Das Streik-Ende darf nicht das Ende unserer Aktivität bedeuten. Auch bis zum nächsten Streik heißt es: Lasst uns aktiv werden an unseren Schulen und in unseren SVen Aktionen für mehr Geld für Bildung und gegen zu viel Lernstress machen. Sodass das Thema auch bis zum nächsten Streik in der Öffentlichkeit präsent ist und nicht vergessen wird. Auch auf Schulebene kann man kleine Erfolge erzielen. So kann man als SV zum Beispiel die Hausaufgabenregelung in der Schulkonferenz ändern oder Regelungen zur Unterrichtsgestaltung treffen. Auch das verbessert die Situation von uns Schülern und bringt uns in Bewegung. Daneben lohnt es sich natürlich auch Projekttage und Aktionen gegen die miese Bildungspolitik der Stadt um kleinere Belange wie gegen marode Toiletten oder gegen zu hohe Kosten für Lehrmaterialien direkt an den Schulen zu starten.
Auch die SchülerInnen der SDAJ Kassel tauschen sich regelmäßig über die Aktivitäten an ihren Schulen aus und beschäftigen sich mit neuen bildungspolitische Entwicklungen.
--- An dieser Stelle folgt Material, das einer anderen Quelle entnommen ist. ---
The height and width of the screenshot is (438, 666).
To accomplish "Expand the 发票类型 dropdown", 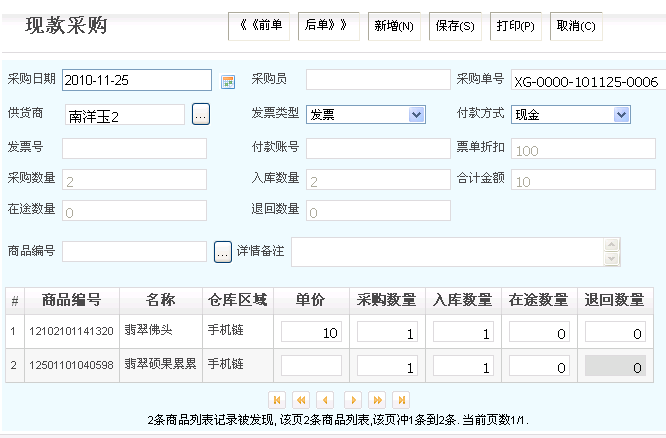I will tap(416, 115).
Auch zu einigen anderen Themen wie Rassismus, Krieg und Flucht sind wir aktiv.
Wenn ihr Interesse habt, mit uns aktiv zu werden, meldet euch unter: sdaj@roteserver.de
Liebe Grüße!
SDAJ Kassel
Wir fordern:
Mehr Geld in die Bildung, damit baufällige Schulgebäude renoviert und alle Bildungseinrichtungen mit dem neuesten und Fortschrittlichsten Lehrmaterial ausgestattet werden!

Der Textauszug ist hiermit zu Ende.